### What you are asked to do
Every line of the data below needs to be reproduced exactly.

Segment Start: Data to examine

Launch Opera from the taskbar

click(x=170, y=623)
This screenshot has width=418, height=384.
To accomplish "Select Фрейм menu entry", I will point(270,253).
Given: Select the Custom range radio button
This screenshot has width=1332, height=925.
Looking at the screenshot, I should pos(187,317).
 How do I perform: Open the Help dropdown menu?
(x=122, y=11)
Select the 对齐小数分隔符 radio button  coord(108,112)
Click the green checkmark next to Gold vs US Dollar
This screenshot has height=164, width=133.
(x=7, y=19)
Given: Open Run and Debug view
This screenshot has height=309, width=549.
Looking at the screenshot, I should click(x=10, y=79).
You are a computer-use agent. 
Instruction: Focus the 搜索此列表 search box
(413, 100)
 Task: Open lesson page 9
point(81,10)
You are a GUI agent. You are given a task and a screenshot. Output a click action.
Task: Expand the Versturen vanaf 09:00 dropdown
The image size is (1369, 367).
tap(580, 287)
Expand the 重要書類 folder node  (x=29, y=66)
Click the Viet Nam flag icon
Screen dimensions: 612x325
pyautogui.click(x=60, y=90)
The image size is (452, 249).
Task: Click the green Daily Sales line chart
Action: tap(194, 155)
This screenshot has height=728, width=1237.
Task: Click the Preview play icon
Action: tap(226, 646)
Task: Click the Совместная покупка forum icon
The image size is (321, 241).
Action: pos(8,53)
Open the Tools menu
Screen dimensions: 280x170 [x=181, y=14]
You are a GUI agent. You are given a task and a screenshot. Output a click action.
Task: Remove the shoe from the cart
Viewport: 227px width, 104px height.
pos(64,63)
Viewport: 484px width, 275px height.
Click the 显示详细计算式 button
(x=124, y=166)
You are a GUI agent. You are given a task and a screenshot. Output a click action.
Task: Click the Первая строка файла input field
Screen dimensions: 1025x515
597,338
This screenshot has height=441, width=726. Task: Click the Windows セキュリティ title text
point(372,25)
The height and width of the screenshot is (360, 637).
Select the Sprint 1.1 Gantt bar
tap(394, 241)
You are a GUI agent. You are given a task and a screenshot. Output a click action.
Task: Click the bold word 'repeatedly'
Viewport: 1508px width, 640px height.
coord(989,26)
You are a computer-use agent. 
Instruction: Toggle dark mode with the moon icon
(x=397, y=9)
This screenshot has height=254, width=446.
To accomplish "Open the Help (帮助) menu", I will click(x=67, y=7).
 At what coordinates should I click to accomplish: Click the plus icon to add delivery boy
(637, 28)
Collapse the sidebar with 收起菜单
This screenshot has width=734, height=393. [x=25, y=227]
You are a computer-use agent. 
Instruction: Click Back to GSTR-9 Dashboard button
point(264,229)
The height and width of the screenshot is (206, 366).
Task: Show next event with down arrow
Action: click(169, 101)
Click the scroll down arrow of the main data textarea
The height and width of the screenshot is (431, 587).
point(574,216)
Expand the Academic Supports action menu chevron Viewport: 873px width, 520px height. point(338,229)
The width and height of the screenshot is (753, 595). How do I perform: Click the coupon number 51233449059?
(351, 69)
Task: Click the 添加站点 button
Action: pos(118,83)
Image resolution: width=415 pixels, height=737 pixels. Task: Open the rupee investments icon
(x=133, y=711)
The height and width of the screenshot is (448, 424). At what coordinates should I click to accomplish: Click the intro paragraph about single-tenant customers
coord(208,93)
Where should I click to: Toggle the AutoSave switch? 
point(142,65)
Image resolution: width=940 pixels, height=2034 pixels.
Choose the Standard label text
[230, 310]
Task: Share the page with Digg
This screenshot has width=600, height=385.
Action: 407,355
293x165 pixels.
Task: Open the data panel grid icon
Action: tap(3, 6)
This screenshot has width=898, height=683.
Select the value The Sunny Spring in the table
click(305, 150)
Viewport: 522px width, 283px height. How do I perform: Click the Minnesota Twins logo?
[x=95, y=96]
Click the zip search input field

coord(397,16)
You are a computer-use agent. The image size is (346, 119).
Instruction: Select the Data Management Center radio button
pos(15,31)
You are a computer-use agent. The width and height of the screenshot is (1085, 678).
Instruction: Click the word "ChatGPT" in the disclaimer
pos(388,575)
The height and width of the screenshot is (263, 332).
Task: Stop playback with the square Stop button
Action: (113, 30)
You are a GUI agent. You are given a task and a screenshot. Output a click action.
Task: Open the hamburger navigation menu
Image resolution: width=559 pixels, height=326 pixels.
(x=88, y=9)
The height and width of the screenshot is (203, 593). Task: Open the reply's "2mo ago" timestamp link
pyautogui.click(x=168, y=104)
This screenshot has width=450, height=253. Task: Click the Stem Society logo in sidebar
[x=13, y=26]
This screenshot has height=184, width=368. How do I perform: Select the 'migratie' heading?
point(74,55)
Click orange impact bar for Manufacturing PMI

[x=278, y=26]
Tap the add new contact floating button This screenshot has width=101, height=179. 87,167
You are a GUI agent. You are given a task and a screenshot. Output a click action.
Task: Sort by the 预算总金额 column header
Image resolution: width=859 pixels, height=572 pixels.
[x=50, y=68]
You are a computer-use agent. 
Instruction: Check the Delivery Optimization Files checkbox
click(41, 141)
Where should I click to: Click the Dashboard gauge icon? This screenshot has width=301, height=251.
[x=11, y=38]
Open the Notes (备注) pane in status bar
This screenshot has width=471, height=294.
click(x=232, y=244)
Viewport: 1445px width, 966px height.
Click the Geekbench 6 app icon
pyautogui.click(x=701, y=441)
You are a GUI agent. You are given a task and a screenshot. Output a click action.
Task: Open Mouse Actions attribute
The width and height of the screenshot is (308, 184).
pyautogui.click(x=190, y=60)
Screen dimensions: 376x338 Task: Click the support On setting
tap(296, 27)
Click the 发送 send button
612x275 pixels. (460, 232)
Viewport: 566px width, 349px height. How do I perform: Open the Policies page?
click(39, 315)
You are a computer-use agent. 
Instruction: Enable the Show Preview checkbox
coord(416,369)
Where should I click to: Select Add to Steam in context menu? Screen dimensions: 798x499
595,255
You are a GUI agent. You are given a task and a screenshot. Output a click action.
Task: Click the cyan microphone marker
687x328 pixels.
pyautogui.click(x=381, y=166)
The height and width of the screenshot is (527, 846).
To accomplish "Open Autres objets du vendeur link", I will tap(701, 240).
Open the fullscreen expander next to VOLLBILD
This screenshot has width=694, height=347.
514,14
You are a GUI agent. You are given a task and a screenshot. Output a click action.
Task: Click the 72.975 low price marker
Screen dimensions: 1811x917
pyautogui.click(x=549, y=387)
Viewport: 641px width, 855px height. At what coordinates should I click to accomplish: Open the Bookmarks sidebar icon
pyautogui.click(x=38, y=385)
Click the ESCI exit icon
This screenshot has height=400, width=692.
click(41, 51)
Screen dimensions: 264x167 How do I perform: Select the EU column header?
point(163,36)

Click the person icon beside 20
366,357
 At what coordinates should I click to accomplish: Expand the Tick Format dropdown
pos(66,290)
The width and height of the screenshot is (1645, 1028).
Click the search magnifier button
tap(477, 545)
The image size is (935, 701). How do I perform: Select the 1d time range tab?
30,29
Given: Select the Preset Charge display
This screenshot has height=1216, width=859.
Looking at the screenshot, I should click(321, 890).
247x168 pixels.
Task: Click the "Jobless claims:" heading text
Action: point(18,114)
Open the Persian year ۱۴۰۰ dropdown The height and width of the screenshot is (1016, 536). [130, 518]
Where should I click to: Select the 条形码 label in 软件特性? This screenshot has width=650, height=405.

Segment End: Data to examine

### Answer below
Launch Opera from the taskbar

click(x=170, y=623)
This screenshot has width=418, height=384.
To accomplish "Select Фрейм menu entry", I will point(270,253).
Given: Select the Custom range radio button
This screenshot has width=1332, height=925.
Looking at the screenshot, I should pos(187,317).
 How do I perform: Open the Help dropdown menu?
(x=122, y=11)
Select the 对齐小数分隔符 radio button  coord(108,112)
Click the green checkmark next to Gold vs US Dollar
This screenshot has height=164, width=133.
(x=7, y=19)
Given: Open Run and Debug view
This screenshot has height=309, width=549.
Looking at the screenshot, I should click(x=10, y=79).
You are a computer-use agent. 
Instruction: Focus the 搜索此列表 search box
(413, 100)
 Task: Open lesson page 9
point(81,10)
You are a GUI agent. You are given a task and a screenshot. Output a click action.
Task: Expand the Versturen vanaf 09:00 dropdown
The image size is (1369, 367).
tap(580, 287)
Expand the 重要書類 folder node  (x=29, y=66)
Click the Viet Nam flag icon
Screen dimensions: 612x325
pyautogui.click(x=60, y=90)
The image size is (452, 249).
Task: Click the green Daily Sales line chart
Action: tap(194, 155)
This screenshot has height=728, width=1237.
Task: Click the Preview play icon
Action: tap(226, 646)
Task: Click the Совместная покупка forum icon
The image size is (321, 241).
Action: pos(8,53)
Open the Tools menu
Screen dimensions: 280x170 [x=181, y=14]
You are a GUI agent. You are given a task and a screenshot. Output a click action.
Task: Remove the shoe from the cart
Viewport: 227px width, 104px height.
pos(64,63)
Viewport: 484px width, 275px height.
Click the 显示详细计算式 button
(x=124, y=166)
You are a GUI agent. You are given a task and a screenshot. Output a click action.
Task: Click the Первая строка файла input field
Screen dimensions: 1025x515
597,338
This screenshot has height=441, width=726. Task: Click the Windows セキュリティ title text
point(372,25)
The height and width of the screenshot is (360, 637).
Select the Sprint 1.1 Gantt bar
tap(394, 241)
You are a GUI agent. You are given a task and a screenshot. Output a click action.
Task: Click the bold word 'repeatedly'
Viewport: 1508px width, 640px height.
coord(989,26)
You are a computer-use agent. 
Instruction: Toggle dark mode with the moon icon
(x=397, y=9)
This screenshot has height=254, width=446.
To accomplish "Open the Help (帮助) menu", I will click(x=67, y=7).
 At what coordinates should I click to accomplish: Click the plus icon to add delivery boy
(637, 28)
Collapse the sidebar with 收起菜单
This screenshot has width=734, height=393. [x=25, y=227]
You are a computer-use agent. 
Instruction: Click Back to GSTR-9 Dashboard button
point(264,229)
The height and width of the screenshot is (206, 366).
Task: Show next event with down arrow
Action: click(169, 101)
Click the scroll down arrow of the main data textarea
The height and width of the screenshot is (431, 587).
point(574,216)
Expand the Academic Supports action menu chevron Viewport: 873px width, 520px height. point(338,229)
The width and height of the screenshot is (753, 595). How do I perform: Click the coupon number 51233449059?
(351, 69)
Task: Click the 添加站点 button
Action: pos(118,83)
Image resolution: width=415 pixels, height=737 pixels. Task: Open the rupee investments icon
(x=133, y=711)
The height and width of the screenshot is (448, 424). At what coordinates should I click to accomplish: Click the intro paragraph about single-tenant customers
coord(208,93)
Where should I click to: Toggle the AutoSave switch? 
point(142,65)
Image resolution: width=940 pixels, height=2034 pixels.
Choose the Standard label text
[230, 310]
Task: Share the page with Digg
This screenshot has width=600, height=385.
Action: 407,355
293x165 pixels.
Task: Open the data panel grid icon
Action: tap(3, 6)
This screenshot has width=898, height=683.
Select the value The Sunny Spring in the table
click(305, 150)
Viewport: 522px width, 283px height. How do I perform: Click the Minnesota Twins logo?
[x=95, y=96]
Click the zip search input field

coord(397,16)
You are a computer-use agent. The image size is (346, 119).
Instruction: Select the Data Management Center radio button
pos(15,31)
You are a computer-use agent. The width and height of the screenshot is (1085, 678).
Instruction: Click the word "ChatGPT" in the disclaimer
pos(388,575)
The height and width of the screenshot is (263, 332).
Task: Stop playback with the square Stop button
Action: (113, 30)
You are a GUI agent. You are given a task and a screenshot. Output a click action.
Task: Open the hamburger navigation menu
Image resolution: width=559 pixels, height=326 pixels.
(x=88, y=9)
The height and width of the screenshot is (203, 593). Task: Open the reply's "2mo ago" timestamp link
pyautogui.click(x=168, y=104)
This screenshot has width=450, height=253. Task: Click the Stem Society logo in sidebar
[x=13, y=26]
This screenshot has height=184, width=368. How do I perform: Select the 'migratie' heading?
point(74,55)
Click orange impact bar for Manufacturing PMI

[x=278, y=26]
Tap the add new contact floating button This screenshot has width=101, height=179. 87,167
You are a GUI agent. You are given a task and a screenshot. Output a click action.
Task: Sort by the 预算总金额 column header
Image resolution: width=859 pixels, height=572 pixels.
[x=50, y=68]
You are a computer-use agent. 
Instruction: Check the Delivery Optimization Files checkbox
click(41, 141)
Where should I click to: Click the Dashboard gauge icon? This screenshot has width=301, height=251.
[x=11, y=38]
Open the Notes (备注) pane in status bar
This screenshot has width=471, height=294.
click(x=232, y=244)
Viewport: 1445px width, 966px height.
Click the Geekbench 6 app icon
pyautogui.click(x=701, y=441)
You are a GUI agent. You are given a task and a screenshot. Output a click action.
Task: Open Mouse Actions attribute
The width and height of the screenshot is (308, 184).
pyautogui.click(x=190, y=60)
Screen dimensions: 376x338 Task: Click the support On setting
tap(296, 27)
Click the 发送 send button
612x275 pixels. (460, 232)
Viewport: 566px width, 349px height. How do I perform: Open the Policies page?
click(39, 315)
You are a computer-use agent. 
Instruction: Enable the Show Preview checkbox
coord(416,369)
Where should I click to: Select Add to Steam in context menu? Screen dimensions: 798x499
595,255
You are a GUI agent. You are given a task and a screenshot. Output a click action.
Task: Click the cyan microphone marker
687x328 pixels.
pyautogui.click(x=381, y=166)
The height and width of the screenshot is (527, 846).
To accomplish "Open Autres objets du vendeur link", I will tap(701, 240).
Open the fullscreen expander next to VOLLBILD
This screenshot has width=694, height=347.
514,14
You are a GUI agent. You are given a task and a screenshot. Output a click action.
Task: Click the 72.975 low price marker
Screen dimensions: 1811x917
pyautogui.click(x=549, y=387)
Viewport: 641px width, 855px height. At what coordinates should I click to accomplish: Open the Bookmarks sidebar icon
pyautogui.click(x=38, y=385)
Click the ESCI exit icon
This screenshot has height=400, width=692.
click(41, 51)
Screen dimensions: 264x167 How do I perform: Select the EU column header?
point(163,36)

Click the person icon beside 20
366,357
 At what coordinates should I click to accomplish: Expand the Tick Format dropdown
pos(66,290)
The width and height of the screenshot is (1645, 1028).
Click the search magnifier button
tap(477, 545)
The image size is (935, 701). How do I perform: Select the 1d time range tab?
30,29
Given: Select the Preset Charge display
This screenshot has height=1216, width=859.
Looking at the screenshot, I should click(321, 890).
247x168 pixels.
Task: Click the "Jobless claims:" heading text
Action: point(18,114)
Open the Persian year ۱۴۰۰ dropdown The height and width of the screenshot is (1016, 536). [130, 518]
Where should I click to: Select the 条形码 label in 软件特性? This screenshot has width=650, height=405.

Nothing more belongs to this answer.